Va la uva por el recuerdo intacto del chocolate y el sabor de la miel con medio limón amarillo, las muñequitas de tela y los aretes de Oaxaca que son de la Luna. Va la uva por los enamorados que habitan por una sola madrugada las sábanas almidonadas de un palacio y por todos los senderos del parque de El Retiro en Madrid que desembocan en la Puerta de Alcalá, tanto como el sabor de la uva que llueve sobre Coyoacán para recordar a las jacarandas y bugambilias que llueven por las tardes de marzo para recordarnos que las calles son moradas. Va la uva por la morada que se perdió, la enamorada que mintió y el demorado que volvió de un viaje sin razón.

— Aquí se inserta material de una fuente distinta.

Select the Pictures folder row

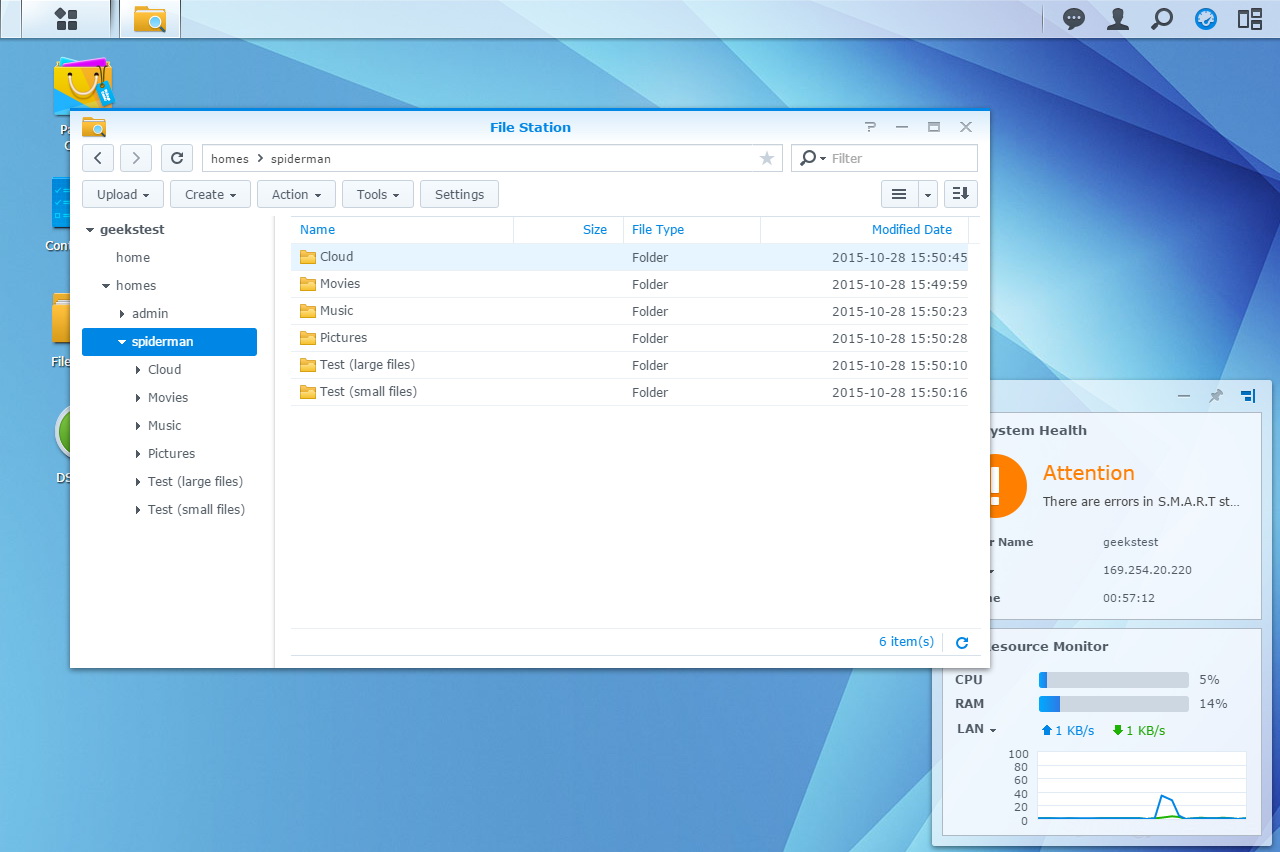click(629, 338)
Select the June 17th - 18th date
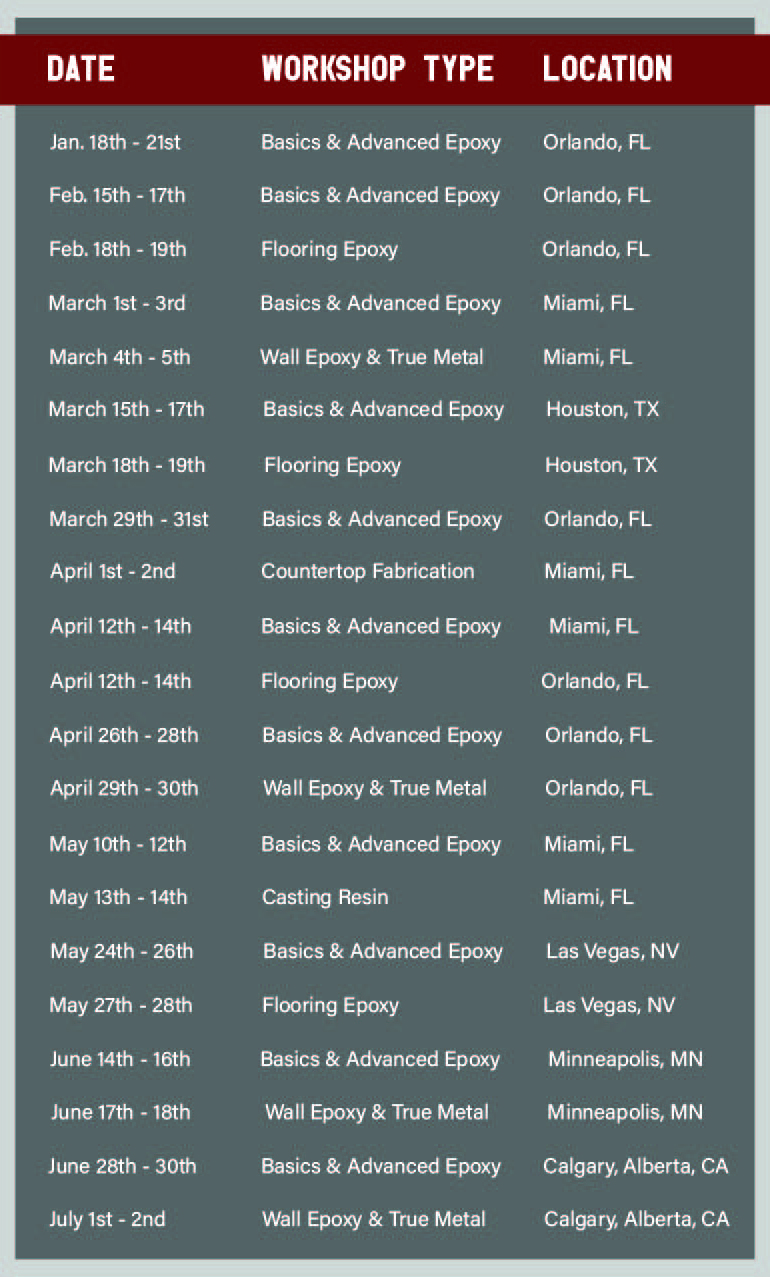The width and height of the screenshot is (770, 1277). pos(120,1112)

Va la uva por la señora que camina lentamente al mercado y el quesero que le regala un cuarto de manjar; por el abyecto panadero que destila odio por falta de levadura humana y por el solitario viejo gruñón que mantiene su desvarío con una nebulosa constante del nivel etílico. Va la uva por el gigante que lee cinco horas al día para sumar un libro al día en la biblioteca invaluable de su alma buena. Va la uva por la joven que evade el tedio de su trabajo con la evasión infalible de una novela en tina y papel, pero también la misma uva para quien recurre a la pantalla para volver a leer la maravillosa aventura de una venganza entre espadachines.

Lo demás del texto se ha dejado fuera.